Wait a second. Carlos Beltran leads the National League in home runs?
You read that correctly. Beltran, signed by the Cardinals in the offseason, is having an amazing start to the year. In 33 games, he is batting .298 with 13 home runs and 32 runs batted in. Compared to seven home runs, 18 runs batted in and a .323 AVG through the Giants’ last 44 games last season. Beltran is just one of many players who are surprisingly leading categories across the MLB.

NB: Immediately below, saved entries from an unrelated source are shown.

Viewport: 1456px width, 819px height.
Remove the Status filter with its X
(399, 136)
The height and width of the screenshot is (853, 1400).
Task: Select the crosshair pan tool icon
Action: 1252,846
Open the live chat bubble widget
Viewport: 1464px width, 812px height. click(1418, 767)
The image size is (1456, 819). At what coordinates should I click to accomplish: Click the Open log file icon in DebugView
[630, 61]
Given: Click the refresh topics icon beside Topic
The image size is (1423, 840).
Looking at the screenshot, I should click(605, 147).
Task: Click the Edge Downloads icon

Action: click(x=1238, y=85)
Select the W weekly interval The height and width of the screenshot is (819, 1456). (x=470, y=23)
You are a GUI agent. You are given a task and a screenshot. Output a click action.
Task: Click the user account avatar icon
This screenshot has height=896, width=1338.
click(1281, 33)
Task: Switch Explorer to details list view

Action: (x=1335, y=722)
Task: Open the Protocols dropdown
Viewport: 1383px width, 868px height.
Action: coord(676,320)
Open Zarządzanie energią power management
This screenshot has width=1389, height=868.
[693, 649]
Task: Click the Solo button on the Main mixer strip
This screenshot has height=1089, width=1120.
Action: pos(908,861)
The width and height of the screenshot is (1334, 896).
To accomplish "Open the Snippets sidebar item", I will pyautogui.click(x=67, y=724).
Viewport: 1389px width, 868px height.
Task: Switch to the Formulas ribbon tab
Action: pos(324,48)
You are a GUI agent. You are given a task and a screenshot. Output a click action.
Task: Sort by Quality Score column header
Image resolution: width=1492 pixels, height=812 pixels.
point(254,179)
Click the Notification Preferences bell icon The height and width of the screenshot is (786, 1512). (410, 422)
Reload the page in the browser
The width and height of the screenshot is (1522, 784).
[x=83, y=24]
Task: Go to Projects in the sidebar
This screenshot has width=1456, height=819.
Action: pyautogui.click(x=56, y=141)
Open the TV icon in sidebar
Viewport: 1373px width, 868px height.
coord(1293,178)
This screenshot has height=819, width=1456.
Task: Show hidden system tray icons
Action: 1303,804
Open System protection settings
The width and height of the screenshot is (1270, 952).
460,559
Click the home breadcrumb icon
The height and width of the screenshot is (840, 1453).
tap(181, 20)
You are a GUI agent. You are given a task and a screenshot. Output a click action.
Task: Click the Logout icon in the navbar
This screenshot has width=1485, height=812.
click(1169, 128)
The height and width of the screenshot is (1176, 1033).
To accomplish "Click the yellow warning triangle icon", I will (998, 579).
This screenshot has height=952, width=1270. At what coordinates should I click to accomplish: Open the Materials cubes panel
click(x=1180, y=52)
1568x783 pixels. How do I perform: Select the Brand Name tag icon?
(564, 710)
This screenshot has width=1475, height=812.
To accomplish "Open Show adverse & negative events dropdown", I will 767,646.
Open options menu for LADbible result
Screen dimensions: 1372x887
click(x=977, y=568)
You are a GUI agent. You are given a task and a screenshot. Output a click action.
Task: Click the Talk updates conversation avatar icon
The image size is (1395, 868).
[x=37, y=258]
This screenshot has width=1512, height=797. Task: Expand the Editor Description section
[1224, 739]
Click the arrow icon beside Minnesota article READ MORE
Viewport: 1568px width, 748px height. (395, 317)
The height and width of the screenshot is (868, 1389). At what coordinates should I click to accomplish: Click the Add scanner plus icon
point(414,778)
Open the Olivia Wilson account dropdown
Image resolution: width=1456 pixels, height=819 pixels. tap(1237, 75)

If I asked you who had the best ERA in the American League, and told you it was a Detroit Tiger. You’d jump up and emphatically say, Justin Verlander! Then, I would quietly tell you, no. Drew Smyly, ladies and gentleman, is the ERA leader in the AL. Not Verlander, CC Sabathia, Jered Weaver nor King Felix (Felix Hernandez). The top 10 ERA leaders in baseball actually might surprise you. In order, the top 10 ERA leaders in baseball:
- Ryan Dempster – 1.02 ERA
- Johnny Cueto – 1.12 ERA
- Drew Smyly – 1.59 ERA
- Brandon Beachy – 1.60 ERA
- Stephen Strasburg – 1.64 ERA
- Jake Westbrook – 1.76 ERA
- Lance Lynn – 1.81 ERA
- Carlos Zambrano – 1.88 ERA
- Jake Peavy – 1.89 ERA
- Gio Gonzalez – 1.94 ERA
No surprise in the fact that eight of the 10 players come from the pitcher-dominated National League. What may surprise you is the fact that every player in the top 10 overall has an under-two ERA. With all the focus on what Josh Hamilton and Matt Kemp have been doing (respectfully so), there hasn’t been enough focus on what the pitchers are doing. They’re has been dominating performances this season, but they’re also have been shorter outings, as well. Take a look at Strasburg for example. His coach put an inning’s limit on him before the season, and it has showed early on. He’s finished the seventh inning only twice in seven games. Same for Beachy; he’s reached the eighth inning only once in seven games pitched. Innings limits like these are leading to lower ERA’s for starters and more work for relievers. We’ll see if this trend continues when teams are making playoff pushes.
The top RBI guys aren’t much of a surprise, really. The usual culprits are there, Hamilton, Kemp, Miguel Cabrera, David Ortiz and Carlos Gonzalez to name some. There are some names you wouldn’t exactly expect either. Beltran (at this point in his career), Edwin Encarnacion, Adam Dunn (I just want to say I hate you Adam Dunn — you killed my fantasy team last year!) Freddie Freeman, David Freese, Luke Scott, Jay Bruce and Adam LaRoche, to name a few. Players like Freeman you expected to eventually be a force in the league with his talent. I just didn’t see him being tied for sixth in the majors in his second year.
Batting average and home runs are a bit of the same thing. The people I didn’t see being there so far are players like Rafael Furcal being second in the NL in batting average and Ryan Sweeney being fifth in the AL in batting average. In the home run category, it’s players like the Chicago Cubs rookie Bryan LaHair being fifth in the NL and Encarnacion being tied for second in the AL with Dunn and Curtis Granderson. It’s nice to see parity in the majors this season. A lot of young players stepping up and playing well for their respective ball clubs, as well as the vets like Ortiz and David Wright. Speaking of Wright, he’s having a huge season. Many people started writing him off with his injuries and inconsistent bat, but Wright is proving all the doubters wrong. He’s sporting a .400 batting average with four home runs, 21 runs batted in, a .489 OBP, A 1.080 OPS and 13 extra base hits. He’s top-10 in five of the NL’s top categories. Wright is doing his best to keep the Mets afloat in the NL East with the surging Braves and surprising Washington Nationals.
All in all, it’s shaping up to be a great baseball season with tons of surprises. I can’t wait for the rest to unfold. Let’s see how long Hamilton keeps smashing baseballs — he’s doing pretty good so far, to say the least. Will he break Bonds’ record? Who knows? We all have to just sit back, admire, watch and the let the rest unfold.